# Beckham's Watch?



## mad_librarian (Jan 30, 2005)

Anyone watch the David Beckham docu last night?

What was the watch he was wearing?

It was about the size of an average dinner plate, dark face, big numerals - ostentatious but not at all blingy.

Panerai?

Whatever, it was clearly a fave watch of his as he sported it throughout the docu which took 6 months or so to shoot.


----------



## pg tips (May 16, 2003)

I only caught 5 mins of it ML but I did spot the watch, I was quite shocked, I thought he'd be wearing a Jacob.

My thoughts were Pan but it may have been too big! It was massive!


----------



## Mrcrowley (Apr 23, 2003)

Who gives a ****?


----------



## mad_librarian (Jan 30, 2005)

Mrcrowley said:


> Who gives a ****?


Pure curiosity MrC...nowt else.


----------



## ESL (Jan 27, 2004)

Have to agree with you there Mrc - Who cares?

Since when has Beckham had any taste in watches? Conspicuous consumption - that's what he's all about.

When he buys an RLT - I'll take notice what he's wearing!


----------



## Silver Hawk (Dec 2, 2003)

ESL said:


> Since when has Beckham had any taste in watches?


Or women.


----------



## Russ (Feb 7, 2006)

Silver Hawk said:


> ESL said:
> 
> 
> > Since when has Beckham had any taste in watches?
> ...


I imagine both have Helium Escape Valves........


----------



## Mrcrowley (Apr 23, 2003)

ESL said:


> Have to agree with you there Mrc - Who cares?
> 
> Since when has Beckham had any taste in watches? Conspicuous consumption - that's what he's all about.
> 
> When he buys an RLT - I'll take notice what he's wearing!


Exactly. A documetry I saw his wife wore a Technomarino!

Now obviously watches are not everyones cuppa. So personally, as a WIS, think the Beckhams are not worthy.


----------



## Stan (Aug 7, 2003)

No point wearing a watch if you're to stupid to know how to use it.


----------



## mach 0.0013137 (Jan 10, 2005)

Did anyone notice if he had it on the right way up?


----------



## rifleman (Oct 19, 2004)

With his money he doesn't need a watch. He decides what time it is


----------



## Daveinspain (Feb 28, 2004)

For some time he sported a Silberstein but did't catch the documentary to view his latest.


----------



## JoT (Aug 12, 2003)

Silver Hawk said:


> ESL said:
> 
> 
> > Since when has Beckham had any taste in watches?
> ...


He got one right


----------

_Information provided_
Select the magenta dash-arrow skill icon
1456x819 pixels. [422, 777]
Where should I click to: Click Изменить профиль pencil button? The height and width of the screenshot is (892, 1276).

_Work to complete_
List every watch brand named in the forum thread about Beckham's watch. The data is not used for anything here.

_Answer in full_
Panerai, Jacob, RLT, Technomarino, Silberstein